(Work to be completed)
Every line from the one containing "The image size is (1568, 767)." to the last line of the listing below should be given again exactly.

(Source material)
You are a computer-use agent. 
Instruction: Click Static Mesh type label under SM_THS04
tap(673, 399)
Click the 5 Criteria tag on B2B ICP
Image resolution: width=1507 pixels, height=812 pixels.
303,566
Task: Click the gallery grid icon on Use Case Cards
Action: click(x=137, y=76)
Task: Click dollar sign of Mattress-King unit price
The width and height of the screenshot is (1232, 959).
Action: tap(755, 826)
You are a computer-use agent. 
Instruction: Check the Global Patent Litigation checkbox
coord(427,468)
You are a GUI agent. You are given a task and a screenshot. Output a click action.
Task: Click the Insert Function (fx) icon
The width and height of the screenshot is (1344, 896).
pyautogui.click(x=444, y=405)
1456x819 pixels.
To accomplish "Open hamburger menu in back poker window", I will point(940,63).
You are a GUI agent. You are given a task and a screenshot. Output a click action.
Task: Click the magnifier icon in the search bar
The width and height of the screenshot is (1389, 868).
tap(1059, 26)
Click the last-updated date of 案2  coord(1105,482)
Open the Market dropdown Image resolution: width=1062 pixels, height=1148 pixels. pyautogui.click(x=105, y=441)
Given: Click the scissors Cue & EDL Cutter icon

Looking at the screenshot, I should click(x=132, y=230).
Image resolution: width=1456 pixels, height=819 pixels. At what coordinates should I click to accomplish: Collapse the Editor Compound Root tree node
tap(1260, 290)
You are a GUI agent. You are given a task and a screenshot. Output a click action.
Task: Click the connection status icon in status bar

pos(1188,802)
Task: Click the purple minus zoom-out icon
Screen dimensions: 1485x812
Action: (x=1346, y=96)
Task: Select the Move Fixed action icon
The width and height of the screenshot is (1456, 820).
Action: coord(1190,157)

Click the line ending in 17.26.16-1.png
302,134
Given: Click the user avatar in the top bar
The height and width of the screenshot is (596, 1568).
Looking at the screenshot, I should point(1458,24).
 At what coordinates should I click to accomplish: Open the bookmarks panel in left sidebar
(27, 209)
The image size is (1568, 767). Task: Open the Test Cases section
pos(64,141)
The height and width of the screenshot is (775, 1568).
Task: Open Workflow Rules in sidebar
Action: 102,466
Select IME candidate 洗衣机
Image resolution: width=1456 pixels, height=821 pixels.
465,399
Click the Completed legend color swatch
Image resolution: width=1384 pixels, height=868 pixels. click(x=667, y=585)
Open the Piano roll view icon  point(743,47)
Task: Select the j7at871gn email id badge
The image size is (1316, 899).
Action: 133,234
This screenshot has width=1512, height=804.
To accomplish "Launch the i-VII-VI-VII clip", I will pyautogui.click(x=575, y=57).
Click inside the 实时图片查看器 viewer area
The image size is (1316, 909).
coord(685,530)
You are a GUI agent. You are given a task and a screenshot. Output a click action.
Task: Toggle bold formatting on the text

(Output of the task)
The image size is (1568, 767). Task: Open the Test Cases section
pos(64,141)
The height and width of the screenshot is (775, 1568).
Task: Open Workflow Rules in sidebar
Action: 102,466
Select IME candidate 洗衣机
Image resolution: width=1456 pixels, height=821 pixels.
465,399
Click the Completed legend color swatch
Image resolution: width=1384 pixels, height=868 pixels. click(x=667, y=585)
Open the Piano roll view icon  point(743,47)
Task: Select the j7at871gn email id badge
The image size is (1316, 899).
Action: 133,234
This screenshot has width=1512, height=804.
To accomplish "Launch the i-VII-VI-VII clip", I will pyautogui.click(x=575, y=57).
Click inside the 实时图片查看器 viewer area
The image size is (1316, 909).
coord(685,530)
You are a GUI agent. You are given a task and a screenshot. Output a click action.
Task: Toggle bold formatting on the text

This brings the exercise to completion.